Document passage:

Afternoon Tutorials

Tutorial 7: Introduction to RelaxNG

David Durand

Abstract

This tutorial presents an introduction to RelaxNG, the “other” XML Schema language. RelaxNG is a powerful way to describe the permissible structures of an XML file, and extracts maximum descriptive power, from a minimum feature count. This is a powerful XML schema language that you can learn in a day. In this half-day tutorial we will examine _every_ feature of RelaxNG in sufficient detail to understand it, and we will look at examples of how it can be applied to the tricky problems of rigorously describing and controlling documents and other XML structures that are more to the “semi-” end of the semi- structured data continuum.

Target Audience

The level of this course is Introductory to Intermediate. Students should be familiar with XML. Basic knowledge of regular expressions is a plus, but not essential.

Presenter

David Durand has been working with markup systems since the birth of SGML in the 1980’s. He served on the W3C XML and XLink working groups, and has contributed to the Text Encoding Initiative’s work on schema languages and Hypertext markup. He is CEO of Tizra Inc. and is an Adjunct Associate Professor at Brown University, where he teaches a course on Document Engineering. With Steven J. DeRose, he is co-author of Making Hypermedia Work: A User’s Guide to HyTime.

Extracted data:
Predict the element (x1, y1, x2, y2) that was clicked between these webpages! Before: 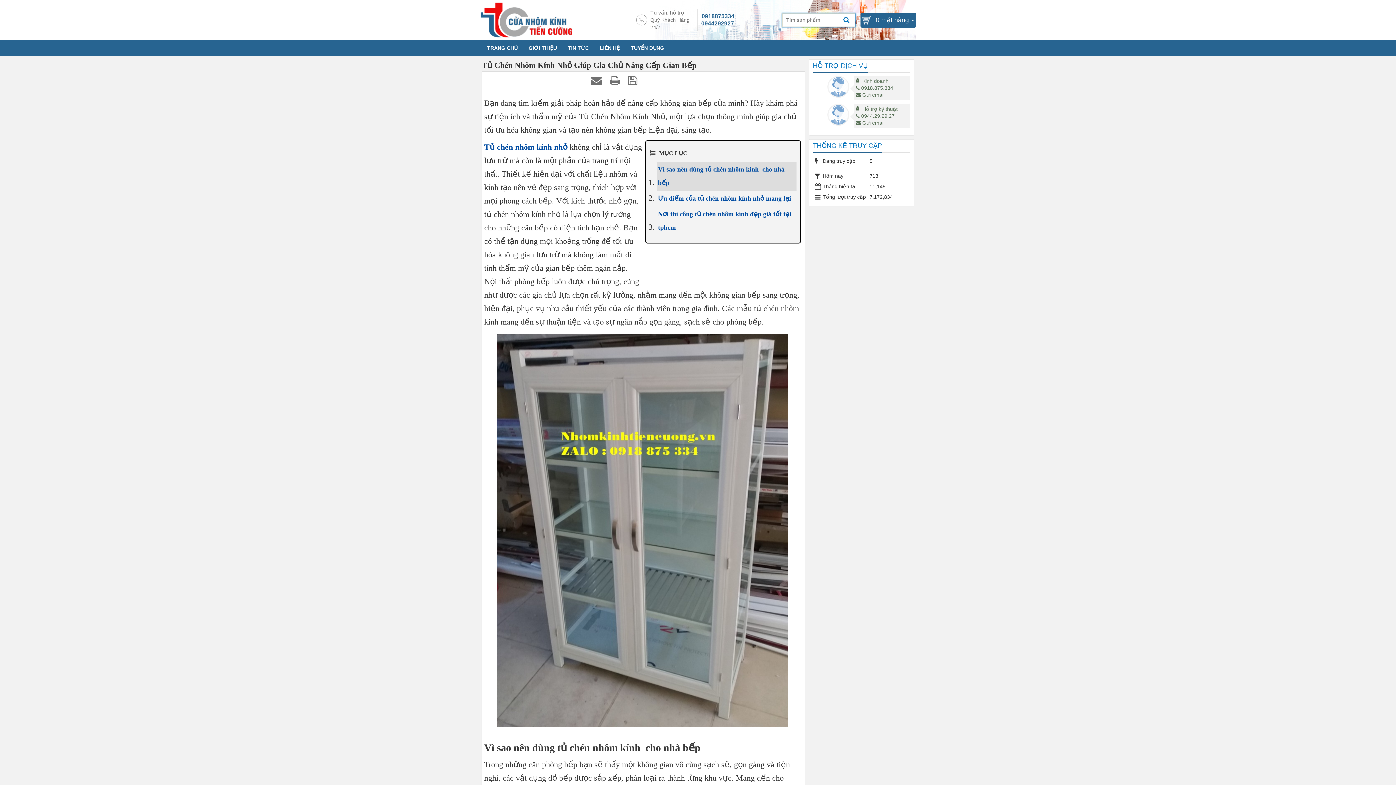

* * *

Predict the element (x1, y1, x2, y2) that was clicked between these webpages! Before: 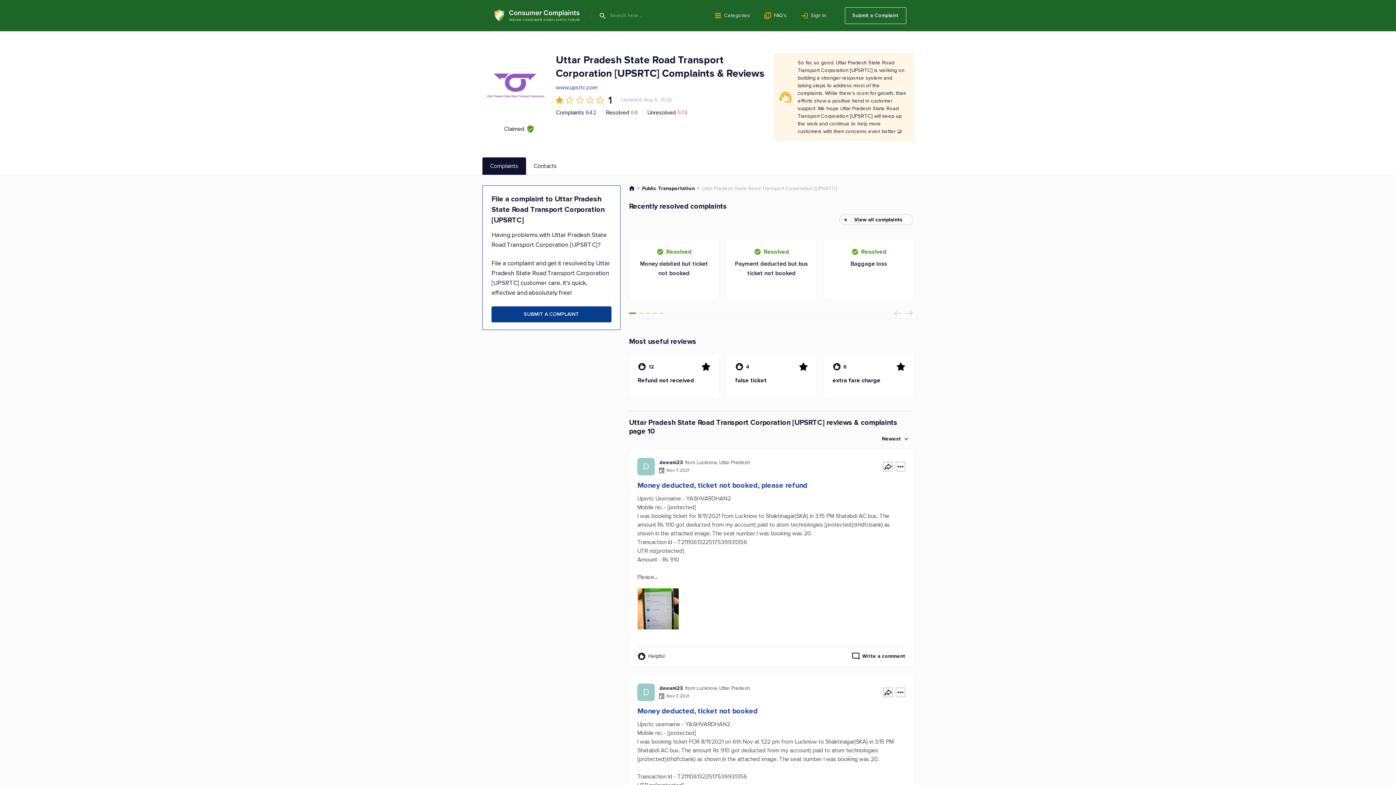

Directive:
Could you continue the RelaxNG tutorial listing after its final sentence? The data comes from a different source than the text.

Reply to the task:
Back to the top

Tutorial 8: The Fedora Service Framework: Advanced Applications

Carl Lagoze, Peter Murray*, Sandy Payette and Andrew Treloar

Abstract

This tutorial will focus on three application areas in which Fedora is being applied. The first application area is institutional repositories, with a focus on why a service-oriented architecture approach is desirable, as well as issues around workflow and access control. The second area is contextualized digital libraries, with a focus on the use of RDF to create rich information landscapes the push beyond the standard “search and access” paradigm. The third area is the emerging area often characterized as “e-research” or “e-scholarship” with a focus on data modeling, workflows for complex scholarly objects, and features of advanced scholarly publication systems. Presenters will discuss the challenges inherent in each scenario, and how Fedora has been used to address these challenges.

Target Audience

Information science specialists, including technically-oriented librarians and archivists, information technology specialists, and digital library architects, who wish to understand how Fedora can be applied to solve specific advanced problems. It is recommended that attendees have either a general familiarity with Fedora architectural basics, or that they have attended the Fedora introductory tutorial that precedes this tutorial.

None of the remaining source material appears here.